Não sou o que escrevo, pois as palavras não aprisionam, pelo contrário, libertam!
domingo, 2 de setembro de 2012
Pequenas grandes coisas
Sabe aquelas pessoas que guardam todos os papeizinhos desde a época da escola? Recadinhos, bilhetes, cartas, anotações. Cacarecos e lembrancinhas também. Sou dessas. De tempos em tempos é preciso dar uma arrumada na bagunça e esvaziar as gavetas para abrir espaço.
Sempre teve todo um processo e no fim eu só jogava fora aquilo que estava adiando há umas duas arrumações. E nessa de jogar fora, eu repegava-revia-relia tudo.
Hoje foi um destes dias. E eu nem imaginava o quanto de espaço que eu ia abrir.
Encontrei um caderno de uma época não muito boa, as coisas não estavam dando muito certo e eu tinha escrito um verdadeiro desabafo pra mim mesma, a cabeça estava a milhão dia e noite, noite e dia. Naquele tempo, o objetivo era resolver um problema e não dependia só de mim, tracei umas quatro metas e as conclusões de qual decisão tomar se as coisas não funcionassem. Só sei que comecei o parágrafo assim: "Já está anotado, não preciso mais pensar nestas coisas".
No fim das contas o resultado não saiu como eu esperava. Sofri horrores, chorei baldes de lágrimas e me culpei um tanto. Em meio a decepção de ter dado errado, eu esqueci do quanto eu tentei e me esforcei para que aquela situação fosse resolvida, para que tudo desse certo.
Só hoje (literalmente) eu vi como a dor cega a gente. Não sei se é só comigo, mas tendo a me culpar e a esquecer que fiz tudo que eu pude. Pode até não ter sido o bastante, mas naquele momento dei tudo de mim, com tudo e com todas as forças.
Confesso que aquela frustração vinha ocupando espaço há pelo menos umas cem faxinas dentro de mim, sem que eu conseguisse jogar fora.
Não sei, talvez eu não estava pronta, talvez não era a hora, ou talvez eu ainda tinha que aprender algo com ela... Só sei que me sinto bem mais leve agora, e com mais espaço para deixar entrar coisas novas e boas.

──────

» TAREFA PROPOSTA
Transcreva, sem qualquer alteração, o trecho do texto sobre a arrumação dos papéis guardados que vai de "domingo, 2 de" até "para abrir espaço.". A listagem não guarda qualquer relação com o texto.

» Itens armazenados do conjunto de dados
──────

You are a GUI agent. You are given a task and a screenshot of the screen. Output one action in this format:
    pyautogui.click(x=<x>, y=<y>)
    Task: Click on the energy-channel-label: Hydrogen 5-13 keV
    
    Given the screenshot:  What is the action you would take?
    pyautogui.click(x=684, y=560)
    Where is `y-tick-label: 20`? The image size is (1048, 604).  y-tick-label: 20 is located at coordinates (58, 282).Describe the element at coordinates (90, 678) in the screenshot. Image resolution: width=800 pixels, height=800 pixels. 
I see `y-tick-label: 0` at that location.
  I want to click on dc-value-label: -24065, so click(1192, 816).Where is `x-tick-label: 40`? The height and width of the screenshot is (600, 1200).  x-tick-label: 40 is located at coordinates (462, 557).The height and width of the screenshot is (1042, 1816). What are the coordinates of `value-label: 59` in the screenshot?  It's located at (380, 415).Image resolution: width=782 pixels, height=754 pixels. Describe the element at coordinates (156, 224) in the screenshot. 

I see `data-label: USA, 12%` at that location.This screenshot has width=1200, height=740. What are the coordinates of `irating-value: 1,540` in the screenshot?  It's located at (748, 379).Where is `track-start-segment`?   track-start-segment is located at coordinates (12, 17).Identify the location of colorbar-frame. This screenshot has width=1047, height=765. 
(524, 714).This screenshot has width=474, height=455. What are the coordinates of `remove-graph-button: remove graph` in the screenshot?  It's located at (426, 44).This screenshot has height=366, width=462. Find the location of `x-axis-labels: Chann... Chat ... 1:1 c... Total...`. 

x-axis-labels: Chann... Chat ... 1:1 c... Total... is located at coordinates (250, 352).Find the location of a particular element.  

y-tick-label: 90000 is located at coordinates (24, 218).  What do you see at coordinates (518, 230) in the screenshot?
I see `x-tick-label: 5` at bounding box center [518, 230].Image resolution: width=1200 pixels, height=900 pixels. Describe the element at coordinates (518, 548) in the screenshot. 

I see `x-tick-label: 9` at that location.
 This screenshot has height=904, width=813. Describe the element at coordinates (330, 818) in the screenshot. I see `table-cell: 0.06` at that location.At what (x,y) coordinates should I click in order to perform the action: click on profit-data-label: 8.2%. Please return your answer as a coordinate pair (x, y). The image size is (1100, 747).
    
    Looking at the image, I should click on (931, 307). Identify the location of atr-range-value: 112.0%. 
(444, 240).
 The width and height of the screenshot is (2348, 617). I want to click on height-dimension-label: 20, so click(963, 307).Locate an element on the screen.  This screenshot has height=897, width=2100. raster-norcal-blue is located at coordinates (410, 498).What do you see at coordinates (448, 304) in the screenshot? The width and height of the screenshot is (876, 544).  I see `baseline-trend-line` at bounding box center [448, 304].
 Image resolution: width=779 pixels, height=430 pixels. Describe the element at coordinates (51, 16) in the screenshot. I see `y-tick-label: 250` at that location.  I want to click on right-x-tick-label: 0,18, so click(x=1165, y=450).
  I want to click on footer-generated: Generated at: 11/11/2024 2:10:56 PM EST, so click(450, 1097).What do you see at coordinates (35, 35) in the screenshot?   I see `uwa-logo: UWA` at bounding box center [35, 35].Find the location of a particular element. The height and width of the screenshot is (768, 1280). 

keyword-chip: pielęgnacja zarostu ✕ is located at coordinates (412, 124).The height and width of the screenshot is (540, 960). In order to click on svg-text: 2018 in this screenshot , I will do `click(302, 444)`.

──────

» RESPOSTA AO PROBLEMA
domingo, 2 de setembro de 2012
Pequenas grandes coisas
Sabe aquelas pessoas que guardam todos os papeizinhos desde a época da escola? Recadinhos, bilhetes, cartas, anotações. Cacarecos e lembrancinhas também. Sou dessas. De tempos em tempos é preciso dar uma arrumada na bagunça e esvaziar as gavetas para abrir espaço.